Замысел, возникший когда-то, во время падения одной из Персеид, вместе с ней ушел в небытие, ныне перед ним зажигался зеленый свет. Колоссальный шанс, естественно, требовал столь же колоссальной ответственности. Влк всегда придерживался крамольного мнения, что столько раз воспетая гильотина на самом деле девальвировала их специальность. Этим гигантским ножом для рубки капусты мог орудовать любой примитив, и со временем среди исполнителей их становилось все больше и больше. И разве не показательно, что французы с этим своим знаменитым изобретением не продвинулись дальше собственных Дьявольских островов?[29]29
Имеются в виду острова Французской Гвианы, на которых размещалась каторжная тюрьма, где отбывали наказание особо опасные преступники, в том числе – политические
[Закрыть] Что даже нацисты в своей сказочной империи, делившие людей на палачей и жертв, отдавали предпочтение плахе с топором до тех пор, пока не возник острый дефицит способного персонала? Насколько же чудеснее бездушной машины живая школа – не курсы, где штампуют серийных ремесленников, а подлинная alma mater poprawczonorum, выпускник которой узнает все, что принесло человечеству заплечное мастерство всех эпох и континентов и, кроме того, сможет развить свою творческую индивидуальность! Только это, по замыслу Влка, поднимет их специальность на высочайший уровень, чтобы соответствовать славным традициям и возрастающим требованиям времени.
Принципиальное одобрение было в скором времени получено. Уже в конце осени Влк смог сообщить друзьям известие, имевшее для них столь же судьбоносное значение, как когда-то для американских физиков – разрешение на производство Бомбы. Никто, разумеется, и не спрашивал, от кого оно исходит, – к тому же несложно было вычислить того единственного человека, который располагал необходимыми полномочиями, финансами и возможностью законспирировать новое учреждение сверху донизу; ни о чем не спрашивать – это первое conditio sine qua non,[30]30
непременное условие (лат.)
[Закрыть] с чем мудрый Влк, разумеется, считался и в чем сумел убедить честолюбивого Шимсу.

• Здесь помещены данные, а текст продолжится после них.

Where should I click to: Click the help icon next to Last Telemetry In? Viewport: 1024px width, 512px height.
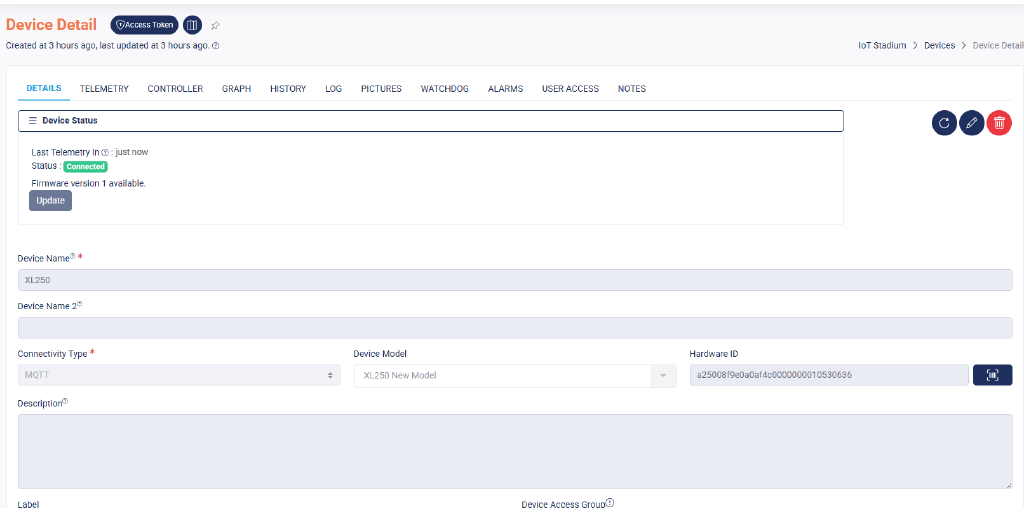[x=105, y=152]
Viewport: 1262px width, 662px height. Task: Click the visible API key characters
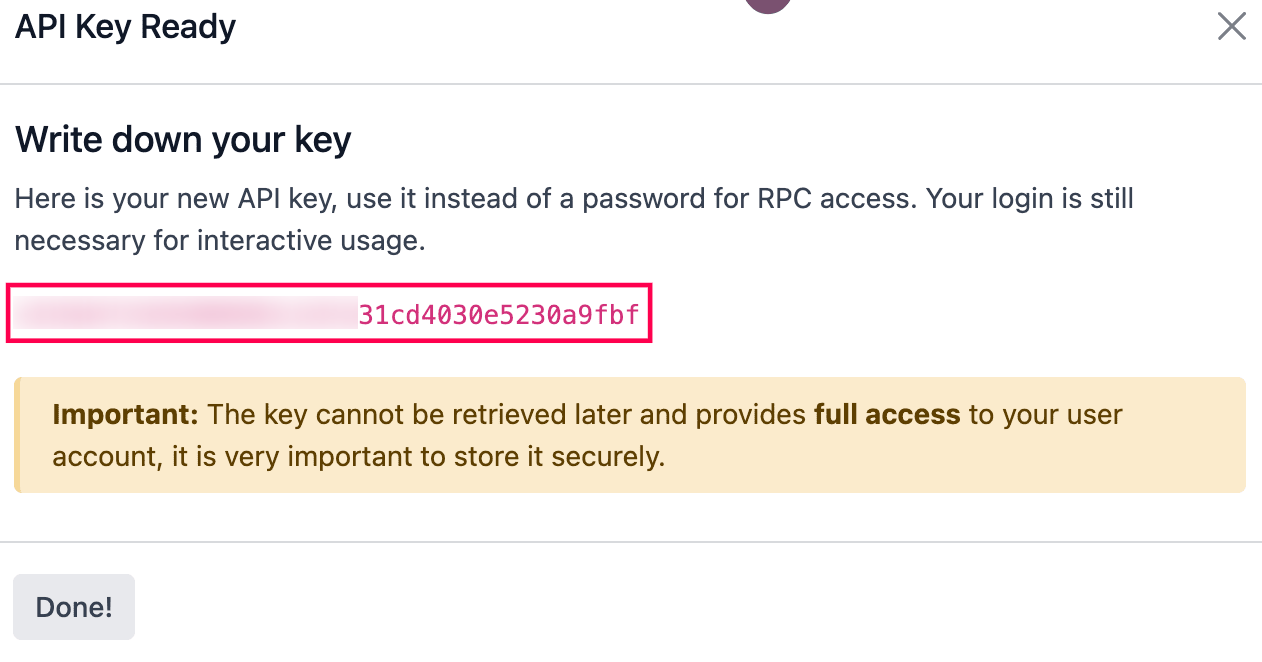click(498, 316)
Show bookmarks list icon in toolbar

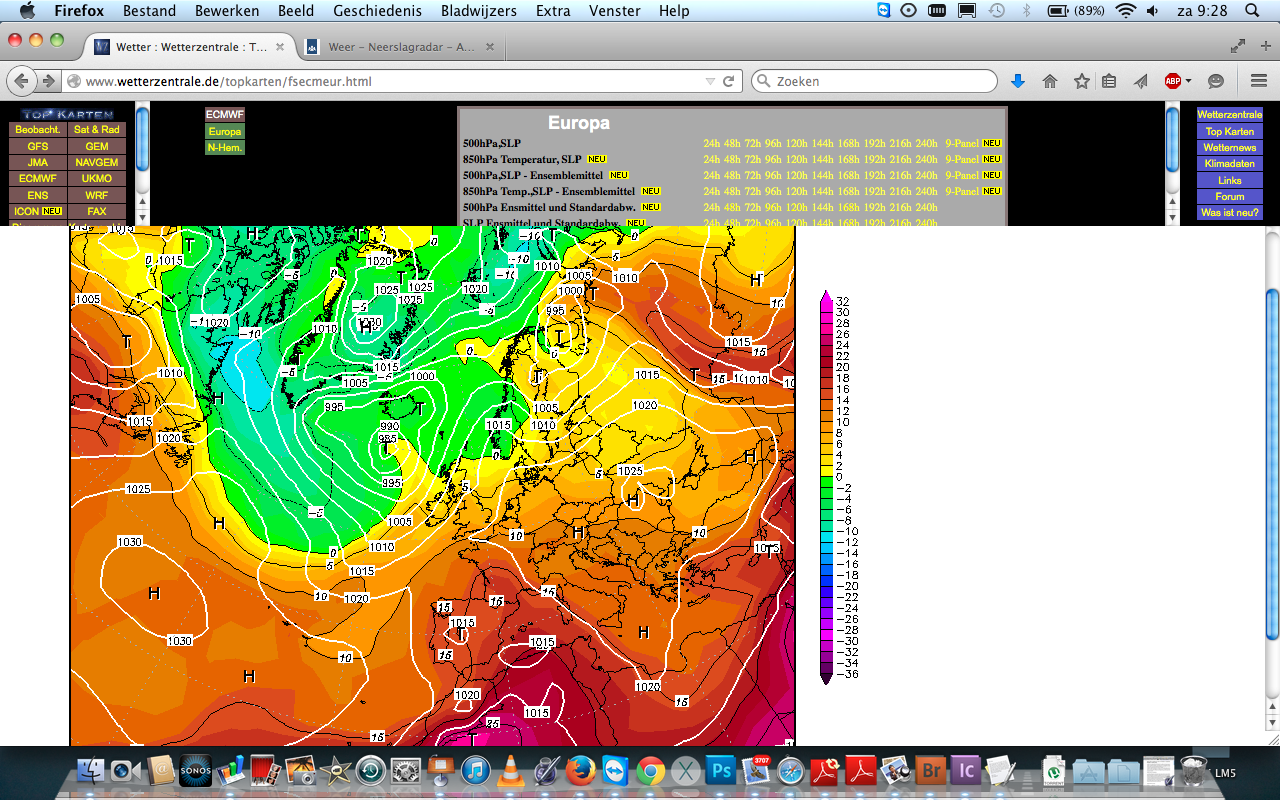[1109, 81]
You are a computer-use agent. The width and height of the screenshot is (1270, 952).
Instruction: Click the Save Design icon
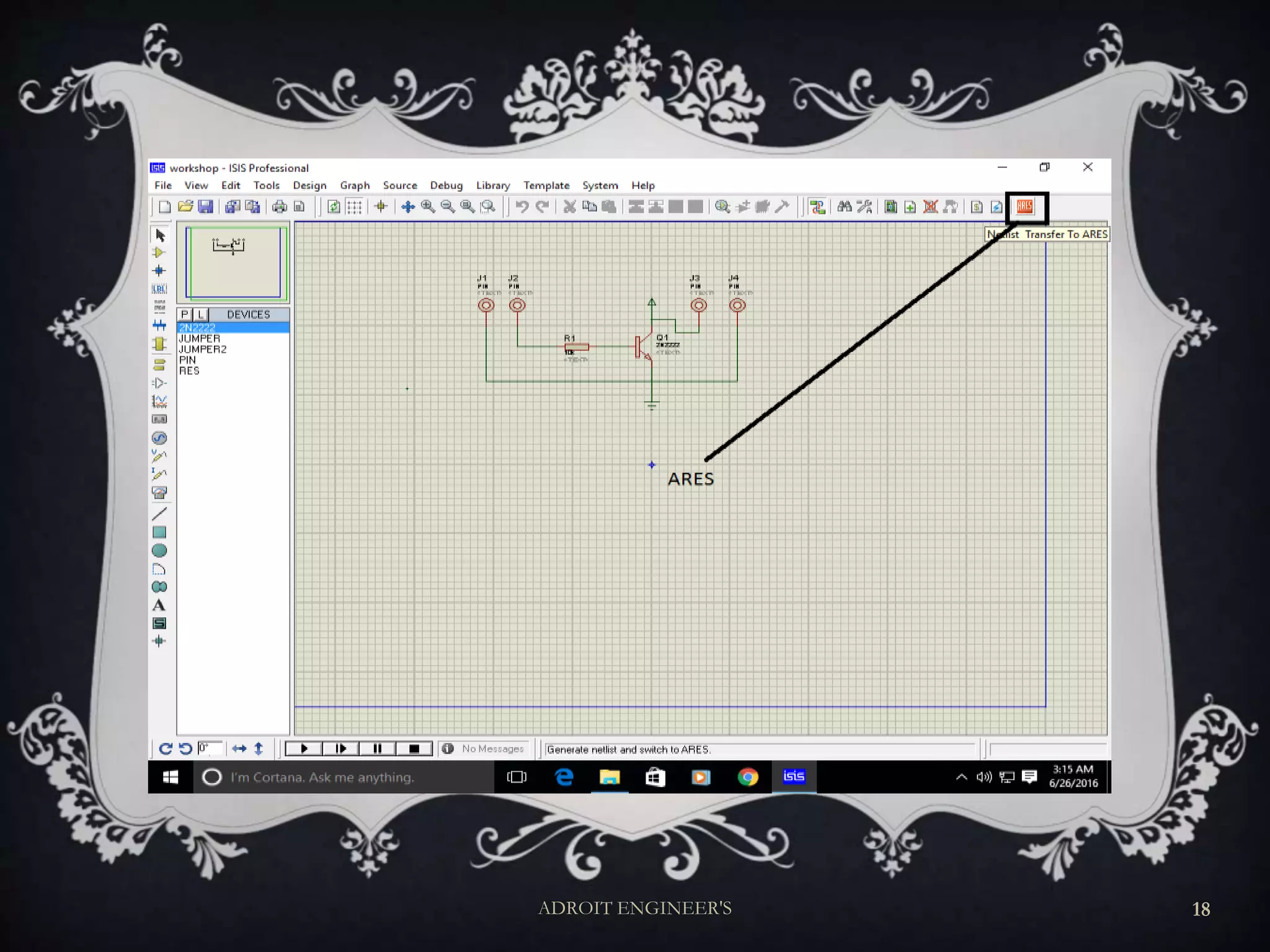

В тот вечер он впервые пригласил его к себе, куда не водил никого, ибо туда не должна была проникать мирская суета; как сожалел он о том, что единственный раз в жизни нарушил обет молчания: сейчас он наблюдал бы чудо превращения своей девочки – зародыш был уже настолько развит, что пол его легко определялся, – в девушку. Жена Влка, все еще привлекательная, несмотря на то, что время и тоска несбывшегося материнства – увы! – отпечатались на ее лице, устроила небольшой прием. Они немного потанцевали, прилично выпили и хорошо провели время втроем; Влк даже предложил Шимсе перейти на „ты“ – в неофициальной обстановке, конечно.
За праздниками пришли будни. Они были особенно печальными, ибо одно обстоятельство резко перечеркнуло первоначальные планы. Неизвестное влиятельное лицо – они с Доктором называли его Инвестор – категорически отвергло статус института, более того, настаивало, чтобы весь курс уложился в рамки одного учебного года. За несколько дней Влк пережил настоящий кризис и был уже почти готов предпочесть прекрасную мечту уродливой действительности; как ни странно, выйти из кризиса ему помог Шимса. Ведь и его образование, убеждал он, длилось года три, к тому же писать-то пришлось вместо парты на колене, и единственными его учебными пособиями были пара-тройка книг да сами клиенты! Ведь достаточно, доказывал он с карандашом в руке, сделать субботу учебным днем и организовать интенсивное обучение с первого сентября по тридцатое июня, с утра до вечера, а самое главное, от звонка до звонка, чтобы эффективность по сравнению с обычными школами возросла втрое.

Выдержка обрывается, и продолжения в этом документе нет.